By webmaster 22 May 2012 | 1 minute read

Investors that undergo changes in their financial situation, from getting married and starting a family to changing a job, should take this as a sign to take a good look at their home loan, according to Australia’s largest independently owned mortgage broker.

Australians undergoing changes in their life should give their mortgage a health-check, explained Mortgage Choice, as investors’ needs with their home loan tend to change as their lifestyle alters.

“A number of major lifestyle changes are certainly not going to stand in the way of many achieving their dream of outright home ownership, so it makes sense that today's home loan products are as flexible as the lifestyles we lead,” said Mortgage Choice spokesperson Belinda Williamson.
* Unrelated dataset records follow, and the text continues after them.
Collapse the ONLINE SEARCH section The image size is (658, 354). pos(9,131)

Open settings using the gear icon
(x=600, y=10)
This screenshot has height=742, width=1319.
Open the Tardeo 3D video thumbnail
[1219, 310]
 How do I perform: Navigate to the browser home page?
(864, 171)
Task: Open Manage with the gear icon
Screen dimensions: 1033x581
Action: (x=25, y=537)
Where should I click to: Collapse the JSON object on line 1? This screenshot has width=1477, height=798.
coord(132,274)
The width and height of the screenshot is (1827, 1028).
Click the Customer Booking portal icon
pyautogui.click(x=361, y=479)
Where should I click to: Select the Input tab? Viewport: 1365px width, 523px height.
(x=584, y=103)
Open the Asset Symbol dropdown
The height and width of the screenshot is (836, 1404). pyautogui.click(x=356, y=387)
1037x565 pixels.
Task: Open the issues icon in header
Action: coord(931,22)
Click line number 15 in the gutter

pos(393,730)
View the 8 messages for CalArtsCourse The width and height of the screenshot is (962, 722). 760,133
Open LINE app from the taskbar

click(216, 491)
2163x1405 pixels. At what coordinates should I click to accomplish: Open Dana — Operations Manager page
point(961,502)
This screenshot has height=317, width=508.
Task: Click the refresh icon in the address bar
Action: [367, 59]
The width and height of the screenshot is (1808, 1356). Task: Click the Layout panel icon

"Home loan products are built to withstand all kinds of borrowers' major lifestyle changes, such as getting married, starting or growing a family, moving up the career ladder and retiring,” Ms Williamson said.

Having the flexibility to tailor a loan to an investor’s lifestyle and needs means that the features of different products can be used to full advantage.


Ms Williamson explained that investors looking to lower their loan repayments for when they are having a baby should consider an interest-only loan.

"Conversely, a borrower who gains a promotion may decide to contribute extra funds to an offset account attached to their loan, which will help to reduce the overall interest payable and to ensure funds are stocked up in case of times of need,” she said.

"The home loan options available are a far cry away from a couple of decades ago when loans were basic finance products over a 30 year loan term, there were few lenders to choose from and no mortgage brokers to help them through the process, and borrowers had limited repayment options."

Mortgage Choice’s top tips for investors undergoing financial changes are to keep the lender involved and let them know of your decisions and changes, consider fixed rate loans if you need certainty, build a buffer and put all repayments into one loan.